Work to complete
Would you write out each line of the material below exactly, skipping every picture?

Input for this task

"""

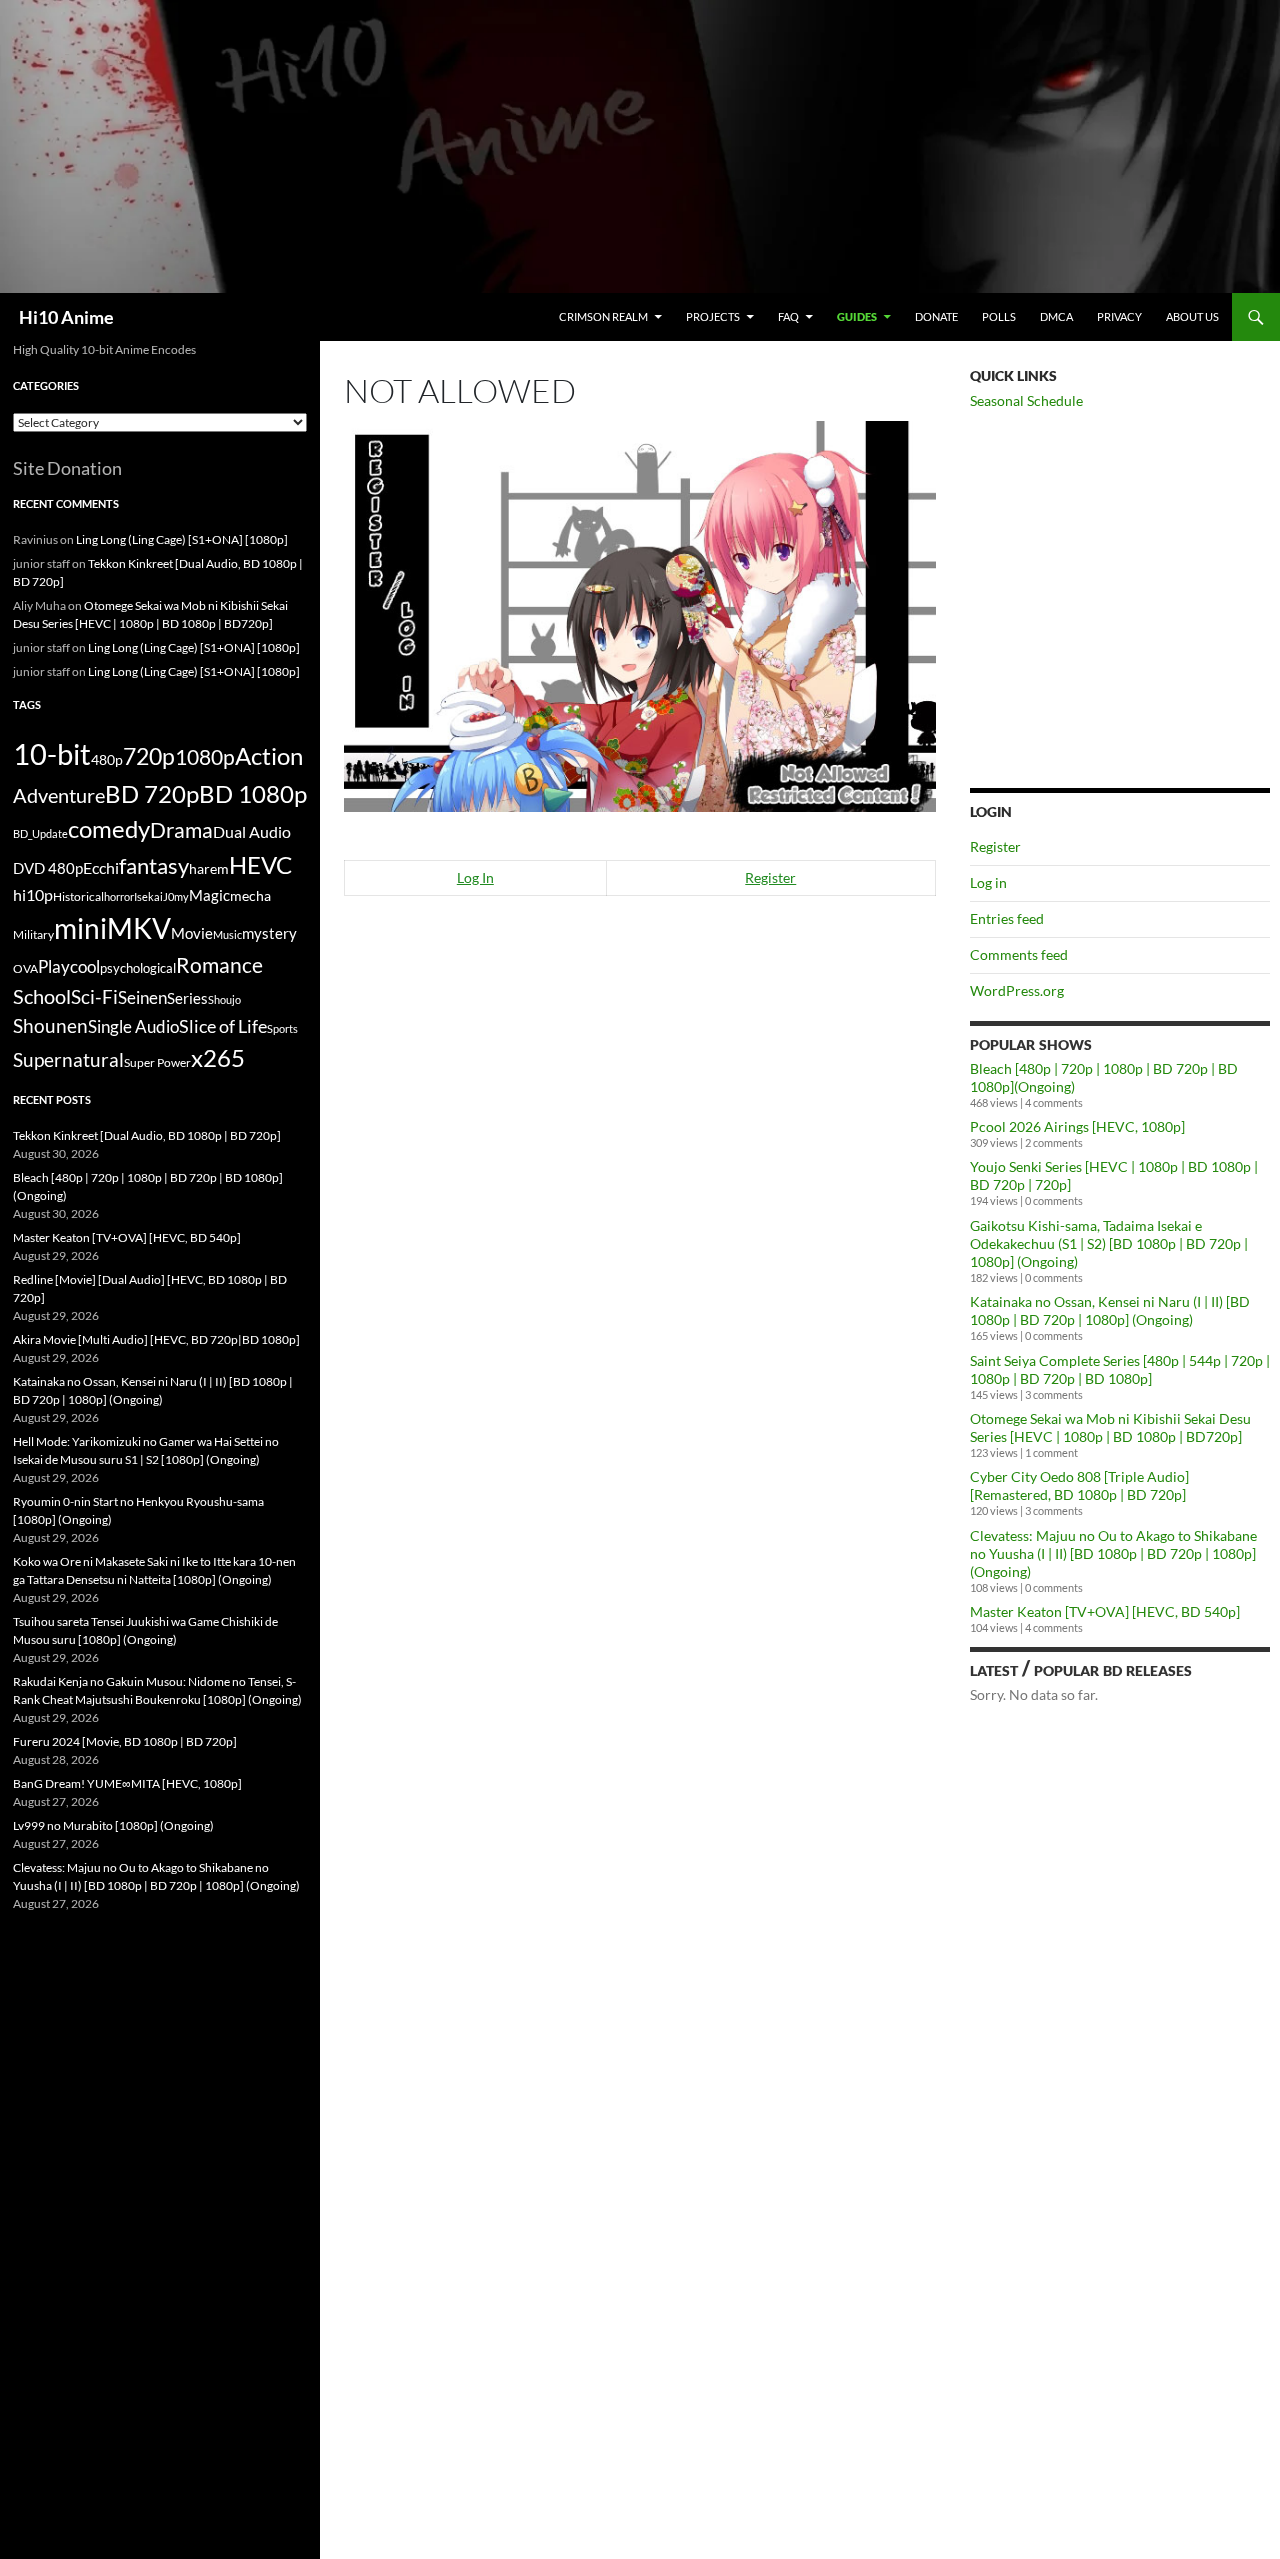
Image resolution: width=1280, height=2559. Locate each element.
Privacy (1119, 316)
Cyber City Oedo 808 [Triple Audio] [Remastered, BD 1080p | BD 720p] (1079, 1485)
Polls (999, 316)
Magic (209, 895)
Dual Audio (252, 831)
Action (269, 756)
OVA (25, 968)
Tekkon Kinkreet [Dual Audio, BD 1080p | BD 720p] (147, 1135)
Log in (988, 882)
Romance (219, 965)
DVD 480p (48, 868)
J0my (176, 896)
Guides (857, 316)
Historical (78, 896)
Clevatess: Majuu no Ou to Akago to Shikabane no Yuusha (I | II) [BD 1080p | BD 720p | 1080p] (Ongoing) (1113, 1553)
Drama (181, 829)
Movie (192, 933)
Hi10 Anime (66, 317)
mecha (250, 895)
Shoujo (224, 999)
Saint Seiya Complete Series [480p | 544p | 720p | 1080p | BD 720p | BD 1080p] (1120, 1369)
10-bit (52, 753)
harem (209, 869)
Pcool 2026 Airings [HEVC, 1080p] (1077, 1126)
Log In (475, 877)
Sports (282, 1028)
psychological (138, 968)
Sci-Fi (94, 997)
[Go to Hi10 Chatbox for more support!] (640, 613)
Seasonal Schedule (1026, 400)
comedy (109, 829)
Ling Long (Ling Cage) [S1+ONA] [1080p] (182, 539)
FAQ (788, 316)
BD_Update (40, 833)
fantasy (154, 865)
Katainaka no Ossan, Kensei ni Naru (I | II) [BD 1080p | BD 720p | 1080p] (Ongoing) (1110, 1310)
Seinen (142, 998)
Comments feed (1019, 954)
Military (33, 934)
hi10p (33, 894)
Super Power (157, 1062)
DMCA (1056, 316)
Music (227, 934)
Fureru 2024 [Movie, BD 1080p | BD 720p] (125, 1741)
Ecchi (101, 867)
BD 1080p (253, 793)
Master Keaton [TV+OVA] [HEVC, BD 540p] (1105, 1611)
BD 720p (152, 793)
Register (770, 877)
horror (119, 896)
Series (187, 998)
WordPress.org (1017, 990)
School (42, 996)
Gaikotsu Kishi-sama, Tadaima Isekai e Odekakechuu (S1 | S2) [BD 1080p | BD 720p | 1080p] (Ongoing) (1109, 1243)
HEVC (260, 865)
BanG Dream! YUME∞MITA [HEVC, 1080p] (127, 1783)
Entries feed (1007, 918)
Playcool (69, 966)
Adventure (59, 795)
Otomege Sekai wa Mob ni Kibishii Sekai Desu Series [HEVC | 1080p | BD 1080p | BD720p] (1110, 1427)
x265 (218, 1058)
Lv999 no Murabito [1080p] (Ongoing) (113, 1825)
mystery (269, 933)
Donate (936, 316)
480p (107, 759)
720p (149, 756)
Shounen (50, 1025)
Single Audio (133, 1026)
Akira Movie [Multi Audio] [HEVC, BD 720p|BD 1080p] (156, 1339)
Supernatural (68, 1060)
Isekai (148, 896)
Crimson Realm (603, 316)
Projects (713, 316)
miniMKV (112, 928)
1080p (205, 756)
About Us (1192, 316)
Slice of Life (223, 1026)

"""

Solved problem
Image resolution: width=1280, height=2559. Locate each element.
Privacy (1119, 316)
Cyber City Oedo 808 [Triple Audio] [Remastered, BD 1080p | BD 720p] (1079, 1485)
Polls (999, 316)
Magic (209, 895)
Dual Audio (252, 831)
Action (269, 756)
OVA (25, 968)
Tekkon Kinkreet [Dual Audio, BD 1080p | BD 720p] (147, 1135)
Log in (988, 882)
Romance (219, 965)
DVD 480p (48, 868)
J0my (176, 896)
Guides (857, 316)
Historical (78, 896)
Clevatess: Majuu no Ou to Akago to Shikabane no Yuusha (I | II) [BD 1080p | BD 720p | 1080p] (Ongoing) (1113, 1553)
Drama (181, 829)
Movie (192, 933)
Hi10 Anime (66, 317)
mecha (250, 895)
Shoujo (224, 999)
Saint Seiya Complete Series [480p | 544p | 720p | 1080p | BD 720p | BD 1080p] (1120, 1369)
10-bit (52, 753)
harem (209, 869)
Pcool 2026 Airings [HEVC, 1080p] (1077, 1126)
Log In (475, 877)
Sports (282, 1028)
psychological (138, 968)
Sci-Fi (94, 997)
[Go to Hi10 Chatbox for more support!] (640, 613)
Seasonal Schedule (1026, 400)
comedy (109, 829)
Ling Long (Ling Cage) [S1+ONA] [1080p] (182, 539)
FAQ (788, 316)
BD_Update (40, 833)
fantasy (154, 865)
Katainaka no Ossan, Kensei ni Naru (I | II) [BD 1080p | BD 720p | 1080p] (Ongoing) (1110, 1310)
Seinen (142, 998)
Comments feed (1019, 954)
Military (33, 934)
hi10p (33, 894)
Super Power (157, 1062)
DMCA (1056, 316)
Music (227, 934)
Fureru 2024 [Movie, BD 1080p | BD 720p] (125, 1741)
Ecchi (101, 867)
BD 1080p (253, 793)
Master Keaton [TV+OVA] [HEVC, BD 540p] (1105, 1611)
BD 720p (152, 793)
Register (770, 877)
horror (119, 896)
Series (187, 998)
WordPress.org (1017, 990)
School (42, 996)
Gaikotsu Kishi-sama, Tadaima Isekai e Odekakechuu (S1 | S2) [BD 1080p | BD 720p | 1080p] (Ongoing) (1109, 1243)
HEVC (260, 865)
BanG Dream! YUME∞MITA [HEVC, 1080p] (127, 1783)
Entries feed (1007, 918)
Playcool (69, 966)
Adventure (59, 795)
Otomege Sekai wa Mob ni Kibishii Sekai Desu Series [HEVC | 1080p | BD 1080p | BD720p] (1110, 1427)
x265 (218, 1058)
Lv999 no Murabito [1080p] (Ongoing) (113, 1825)
mystery (269, 933)
Donate (936, 316)
480p (107, 759)
720p (149, 756)
Shounen (50, 1025)
Single Audio (133, 1026)
Akira Movie [Multi Audio] [HEVC, BD 720p|BD 1080p] (156, 1339)
Supernatural (68, 1060)
Isekai (148, 896)
Crimson Realm (603, 316)
Projects (713, 316)
miniMKV (112, 928)
1080p (205, 756)
About Us (1192, 316)
Slice of Life (223, 1026)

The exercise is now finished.